**** The data ****

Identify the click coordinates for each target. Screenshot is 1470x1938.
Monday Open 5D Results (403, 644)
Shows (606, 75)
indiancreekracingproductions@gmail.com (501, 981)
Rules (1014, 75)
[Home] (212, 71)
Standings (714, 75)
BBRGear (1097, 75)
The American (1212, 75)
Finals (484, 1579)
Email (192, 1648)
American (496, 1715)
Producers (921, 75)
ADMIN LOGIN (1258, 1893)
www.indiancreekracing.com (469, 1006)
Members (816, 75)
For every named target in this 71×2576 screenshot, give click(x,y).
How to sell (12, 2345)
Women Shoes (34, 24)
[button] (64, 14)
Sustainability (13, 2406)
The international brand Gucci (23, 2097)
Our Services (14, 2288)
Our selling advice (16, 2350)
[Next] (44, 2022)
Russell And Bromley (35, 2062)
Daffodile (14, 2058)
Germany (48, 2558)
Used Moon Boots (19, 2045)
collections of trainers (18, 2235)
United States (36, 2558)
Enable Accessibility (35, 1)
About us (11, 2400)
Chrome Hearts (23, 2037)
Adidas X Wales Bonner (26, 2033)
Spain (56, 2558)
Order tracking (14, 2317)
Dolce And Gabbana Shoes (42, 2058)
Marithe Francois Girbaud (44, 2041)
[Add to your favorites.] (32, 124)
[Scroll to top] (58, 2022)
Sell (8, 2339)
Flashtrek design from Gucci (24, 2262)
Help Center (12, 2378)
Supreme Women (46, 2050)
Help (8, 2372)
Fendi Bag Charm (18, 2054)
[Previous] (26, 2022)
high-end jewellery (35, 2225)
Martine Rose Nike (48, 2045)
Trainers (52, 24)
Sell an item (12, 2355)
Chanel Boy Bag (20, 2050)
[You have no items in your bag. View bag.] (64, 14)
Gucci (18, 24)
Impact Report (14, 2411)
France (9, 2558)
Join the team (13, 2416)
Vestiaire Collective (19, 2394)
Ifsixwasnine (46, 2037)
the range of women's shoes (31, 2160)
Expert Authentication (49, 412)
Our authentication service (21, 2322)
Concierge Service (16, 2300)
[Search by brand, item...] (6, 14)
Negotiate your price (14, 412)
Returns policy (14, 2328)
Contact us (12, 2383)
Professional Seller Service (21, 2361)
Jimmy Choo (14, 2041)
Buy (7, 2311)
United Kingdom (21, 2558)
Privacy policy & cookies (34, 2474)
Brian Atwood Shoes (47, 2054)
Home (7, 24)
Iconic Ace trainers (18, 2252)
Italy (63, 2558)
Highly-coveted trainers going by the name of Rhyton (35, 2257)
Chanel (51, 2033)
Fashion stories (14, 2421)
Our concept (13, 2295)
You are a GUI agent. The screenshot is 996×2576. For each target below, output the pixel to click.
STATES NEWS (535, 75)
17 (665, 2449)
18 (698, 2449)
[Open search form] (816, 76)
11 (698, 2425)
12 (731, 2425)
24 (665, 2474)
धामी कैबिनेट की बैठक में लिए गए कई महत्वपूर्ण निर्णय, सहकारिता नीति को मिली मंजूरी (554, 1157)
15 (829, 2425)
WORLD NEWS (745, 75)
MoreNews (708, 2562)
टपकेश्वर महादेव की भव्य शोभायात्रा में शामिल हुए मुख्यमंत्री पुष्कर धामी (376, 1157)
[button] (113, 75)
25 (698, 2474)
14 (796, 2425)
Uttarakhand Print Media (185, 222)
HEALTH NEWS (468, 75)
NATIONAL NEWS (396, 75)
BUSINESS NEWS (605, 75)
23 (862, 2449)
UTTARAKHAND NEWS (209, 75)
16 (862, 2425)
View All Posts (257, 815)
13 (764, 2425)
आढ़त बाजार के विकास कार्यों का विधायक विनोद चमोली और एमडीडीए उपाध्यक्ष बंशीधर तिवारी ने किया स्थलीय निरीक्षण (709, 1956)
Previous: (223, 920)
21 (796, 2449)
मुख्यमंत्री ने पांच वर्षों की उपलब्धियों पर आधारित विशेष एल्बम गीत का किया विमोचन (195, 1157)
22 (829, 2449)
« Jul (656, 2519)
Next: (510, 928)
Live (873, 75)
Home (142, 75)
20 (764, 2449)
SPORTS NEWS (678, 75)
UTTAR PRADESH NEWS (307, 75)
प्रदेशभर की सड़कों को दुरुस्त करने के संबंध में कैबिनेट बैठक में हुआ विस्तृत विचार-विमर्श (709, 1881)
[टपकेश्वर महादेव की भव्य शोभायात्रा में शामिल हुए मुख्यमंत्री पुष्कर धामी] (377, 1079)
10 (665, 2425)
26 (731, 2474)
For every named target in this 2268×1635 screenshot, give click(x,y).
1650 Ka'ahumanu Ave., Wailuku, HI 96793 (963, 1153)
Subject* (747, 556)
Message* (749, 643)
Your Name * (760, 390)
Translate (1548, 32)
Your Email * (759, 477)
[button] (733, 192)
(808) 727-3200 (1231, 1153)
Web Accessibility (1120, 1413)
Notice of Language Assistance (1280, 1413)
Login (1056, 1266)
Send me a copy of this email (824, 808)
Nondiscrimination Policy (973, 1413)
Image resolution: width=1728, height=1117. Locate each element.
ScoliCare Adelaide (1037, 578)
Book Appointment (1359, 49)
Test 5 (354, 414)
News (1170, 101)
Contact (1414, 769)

****

● About this task
Give only the lines from the one holding "About us (11, 2400)" through the one holding "NATIONAL NEWS (396, 75)", each restated exactly as it appears above.

● Result of this exercise
About us (11, 2400)
Chrome Hearts (23, 2037)
Adidas X Wales Bonner (26, 2033)
Spain (56, 2558)
Order tracking (14, 2317)
Dolce And Gabbana Shoes (42, 2058)
Marithe Francois Girbaud (44, 2041)
[Add to your favorites.] (32, 124)
[Scroll to top] (58, 2022)
Sell (8, 2339)
Flashtrek design from Gucci (24, 2262)
Help Center (12, 2378)
Supreme Women (46, 2050)
Help (8, 2372)
Fendi Bag Charm (18, 2054)
[Previous] (26, 2022)
high-end jewellery (35, 2225)
Martine Rose Nike (48, 2045)
Trainers (52, 24)
Sell an item (12, 2355)
Chanel Boy Bag (20, 2050)
[You have no items in your bag. View bag.] (64, 14)
Gucci (18, 24)
Impact Report (14, 2411)
France (9, 2558)
Join the team (13, 2416)
Vestiaire Collective (19, 2394)
Ifsixwasnine (46, 2037)
the range of women's shoes (31, 2160)
Expert Authentication (49, 412)
Our authentication service (21, 2322)
Concierge Service (16, 2300)
[Search by brand, item...] (6, 14)
Negotiate your price (14, 412)
Returns policy (14, 2328)
Contact us (12, 2383)
Professional Seller Service (21, 2361)
Jimmy Choo (14, 2041)
Buy (7, 2311)
United Kingdom (21, 2558)
Privacy policy & cookies (34, 2474)
Brian Atwood Shoes (47, 2054)
Home (7, 24)
Iconic Ace trainers (18, 2252)
Italy (63, 2558)
Highly-coveted trainers going by the name of Rhyton (35, 2257)
Chanel (51, 2033)
Fashion stories (14, 2421)
Our concept (13, 2295)
You are a GUI agent. The screenshot is 996×2576. For each target below, output the pixel to click.
STATES NEWS (535, 75)
17 (665, 2449)
18 (698, 2449)
[Open search form] (816, 76)
11 (698, 2425)
12 (731, 2425)
24 (665, 2474)
धामी कैबिनेट की बैठक में लिए गए कई महत्वपूर्ण निर्णय, सहकारिता नीति को मिली मंजूरी (554, 1157)
15 (829, 2425)
WORLD NEWS (745, 75)
MoreNews (708, 2562)
टपकेश्वर महादेव की भव्य शोभायात्रा में शामिल हुए मुख्यमंत्री पुष्कर धामी (376, 1157)
[button] (113, 75)
25 (698, 2474)
14 (796, 2425)
Uttarakhand Print Media (185, 222)
HEALTH NEWS (468, 75)
NATIONAL NEWS (396, 75)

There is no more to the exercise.